### RECORD SET
_ _ _ _ _ _ _

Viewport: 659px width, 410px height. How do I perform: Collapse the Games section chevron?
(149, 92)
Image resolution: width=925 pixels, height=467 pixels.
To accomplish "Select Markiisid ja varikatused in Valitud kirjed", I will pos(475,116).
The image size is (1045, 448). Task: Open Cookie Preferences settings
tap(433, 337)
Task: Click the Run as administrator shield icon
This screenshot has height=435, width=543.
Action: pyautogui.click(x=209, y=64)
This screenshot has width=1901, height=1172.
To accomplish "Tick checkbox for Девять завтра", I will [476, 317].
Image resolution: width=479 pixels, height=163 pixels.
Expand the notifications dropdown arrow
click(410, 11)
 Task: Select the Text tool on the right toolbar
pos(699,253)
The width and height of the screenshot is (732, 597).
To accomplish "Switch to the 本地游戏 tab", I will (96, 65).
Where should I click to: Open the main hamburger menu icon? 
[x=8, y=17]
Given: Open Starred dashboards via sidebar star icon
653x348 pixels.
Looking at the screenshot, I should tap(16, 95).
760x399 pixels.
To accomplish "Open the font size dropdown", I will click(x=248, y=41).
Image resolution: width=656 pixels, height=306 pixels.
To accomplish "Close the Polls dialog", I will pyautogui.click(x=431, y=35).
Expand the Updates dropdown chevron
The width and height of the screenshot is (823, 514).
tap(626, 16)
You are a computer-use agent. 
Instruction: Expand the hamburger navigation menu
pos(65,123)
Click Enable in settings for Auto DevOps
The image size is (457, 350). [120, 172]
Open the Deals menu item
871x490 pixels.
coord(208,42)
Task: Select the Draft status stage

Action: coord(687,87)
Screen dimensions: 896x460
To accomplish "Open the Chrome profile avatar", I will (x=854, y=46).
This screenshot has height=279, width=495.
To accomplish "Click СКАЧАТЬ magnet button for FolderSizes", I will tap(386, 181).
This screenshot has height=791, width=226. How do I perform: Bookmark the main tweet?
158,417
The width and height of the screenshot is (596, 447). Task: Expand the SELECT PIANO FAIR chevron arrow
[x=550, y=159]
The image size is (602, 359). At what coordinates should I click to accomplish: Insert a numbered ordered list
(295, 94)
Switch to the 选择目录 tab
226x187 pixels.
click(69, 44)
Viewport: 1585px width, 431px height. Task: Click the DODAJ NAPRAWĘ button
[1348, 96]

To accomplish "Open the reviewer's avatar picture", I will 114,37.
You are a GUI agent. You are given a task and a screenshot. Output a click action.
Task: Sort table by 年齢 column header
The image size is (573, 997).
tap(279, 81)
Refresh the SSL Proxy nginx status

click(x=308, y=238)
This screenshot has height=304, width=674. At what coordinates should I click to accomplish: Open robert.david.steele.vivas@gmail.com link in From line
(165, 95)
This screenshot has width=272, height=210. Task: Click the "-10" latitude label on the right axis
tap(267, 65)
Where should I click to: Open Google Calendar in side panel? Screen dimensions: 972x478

_ _ _ _ _ _ _

### STATED EXERCISE
Reproduce verbatim everything from the start of the rows down to the line containing "tap(626, 16)", including that line.

### FULL OUTPUT
Viewport: 659px width, 410px height. How do I perform: Collapse the Games section chevron?
(149, 92)
Image resolution: width=925 pixels, height=467 pixels.
To accomplish "Select Markiisid ja varikatused in Valitud kirjed", I will pos(475,116).
The image size is (1045, 448). Task: Open Cookie Preferences settings
tap(433, 337)
Task: Click the Run as administrator shield icon
This screenshot has height=435, width=543.
Action: pyautogui.click(x=209, y=64)
This screenshot has width=1901, height=1172.
To accomplish "Tick checkbox for Девять завтра", I will [476, 317].
Image resolution: width=479 pixels, height=163 pixels.
Expand the notifications dropdown arrow
click(410, 11)
 Task: Select the Text tool on the right toolbar
pos(699,253)
The width and height of the screenshot is (732, 597).
To accomplish "Switch to the 本地游戏 tab", I will (96, 65).
Where should I click to: Open the main hamburger menu icon? 
[x=8, y=17]
Given: Open Starred dashboards via sidebar star icon
653x348 pixels.
Looking at the screenshot, I should tap(16, 95).
760x399 pixels.
To accomplish "Open the font size dropdown", I will click(x=248, y=41).
Image resolution: width=656 pixels, height=306 pixels.
To accomplish "Close the Polls dialog", I will pyautogui.click(x=431, y=35).
Expand the Updates dropdown chevron
The width and height of the screenshot is (823, 514).
tap(626, 16)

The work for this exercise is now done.